Kegiatan ini mendapatkan dukungan Badan Pengelola Dana Perkebunan Kelapa Sawit (BPDPKS) karena industri oleokimia sebagai produk turunan sawit yang mampu menciptakan lapangan kerja, investasi, penerimaan pajak, dan stimulus ekonomi daerah.

Pembicara yang hadir antara lain Aziz Pane, Ketua Umum Asosiasi Pertambangan Batubara Indonesia (APBI), Dr.Liandhjani (Ketua Bidang Industri Perkosmi), Lila Harsya (Kemenperin RI), dan Dr.Ir. Tatang Hernas Soerawidjaja (Ketua Ikatan Ahli Bioenergi).

Abdul Rochim menyatakan, peran industri oleokimia sangat strategis karena mampu mengolah sumber daya minyak kelapa sawit yang melimpah dan menjadi building block bagi pertumbuhan industri hilir terkait.

Pada 2019 bertambah menjadi 20 perusahaan dengan total kapasitas produksi oleokimia sebanyak 11.326.300 ton/tahun.

Penambahan investasi industri oleokimia di awal tahun 2019 mencapai Rp4,84 triliun.

“Salah satu faktornya karena peringkat EODB (Ease of Doing Business) melalui berbagai fasilitas dan kemudahan investasi dari pemerintah Indonesia.”

“Pemerintah berkomitmen mendorong dan memberikan dukungan bagi pertumbuhan industri oleokimia nasional,” tuturnya saat membuka acara.

Sektor oleokimia, dikatakan Abdul Rochim, termasuk sektor industri yang mendapatkan fasilitas perpajakan tax allowance dan tax holiday berkaitan investasi baru dan perluasan industri.

Lebih dari 10 proyek perusahaan oleokimia telah mendapatkan tax incentive.

Menurutnya, ada dua tantangan utama industri oleokimia yaitu pengamanan bahan baku industri dan inovasi menambah ragam jenis produk hilir.

“Sudah ada usulan dari APOLIN untuk menyempurnakan tarif pungutan untuk menjamin pasokan bahan baku industri.”

“Saat ini, sudah ada tim antar kementerian yang membahas persoalan ini,” papar Abdul Rochim lagi.
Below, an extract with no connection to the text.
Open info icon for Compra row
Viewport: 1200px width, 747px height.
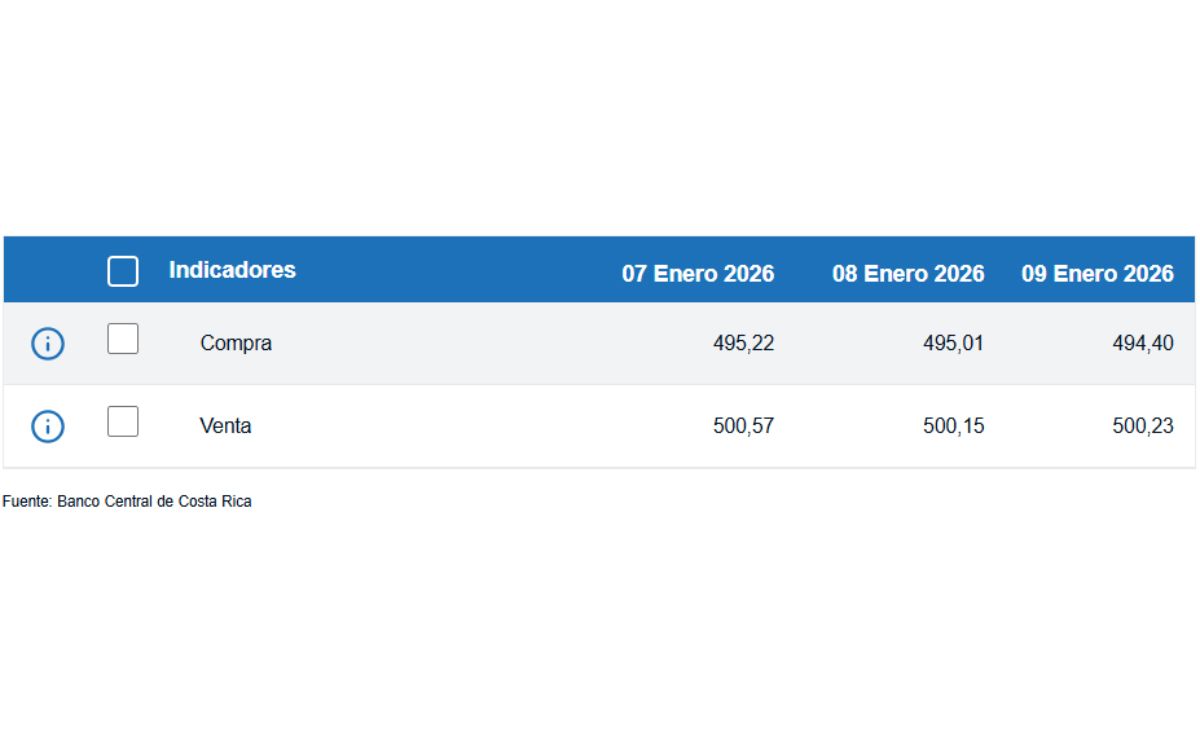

Industri oleokimia sebagai building block aneka produk hilir, maka aktivitas riset untuk menghasilkan inovasi terkini menjadi ujung tombak dalam penguasaan pasar global.
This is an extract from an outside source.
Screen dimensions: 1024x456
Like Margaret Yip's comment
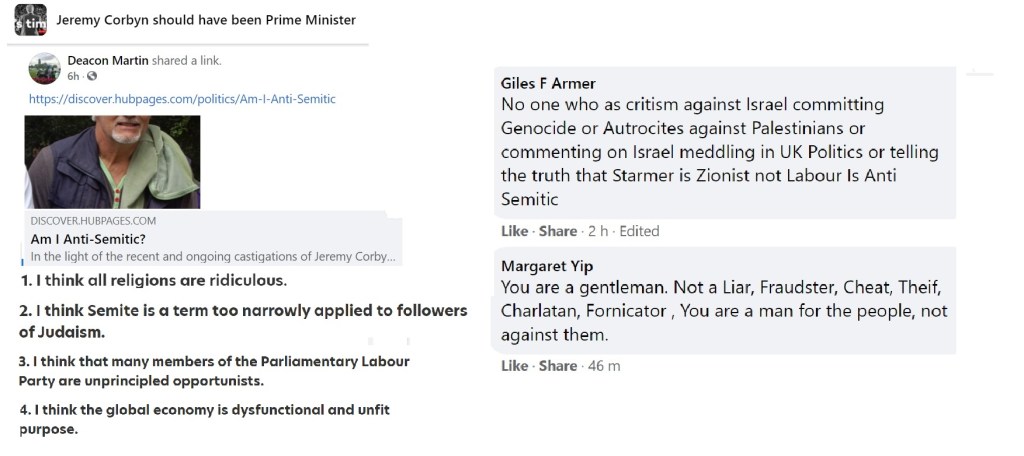[x=514, y=366]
Diantaranya biolubricant, biosurfaktan, bioplastik, biopolymer, hingga biomaterial canggih.

“Kekuatan industri oleokimia berbasis minyak sawit ini terletak pada kemampuan substitusi produk minyak bumi, sehingga lebih ramah lingkungan dan berkelanjutan (sustainable),” jelasnya.

Sementara Rapolo Hutabarat, Ketua Umum Asosiasi Produsen Oleochemical Indonesia (APOLIN), menjelaskan bahwa jumlah perusahaan oleokimia terus meningkat sepanjang tiga tahun terakhir.

Jumlah perusahaan oleochemical di Indonesia, pada tahun 2016, sebanyak 17 perusahaan  dengan kapasitas produksi 10.970.700 ton/tahun dengan nilai investasi mencapai Rp4,7 triliun.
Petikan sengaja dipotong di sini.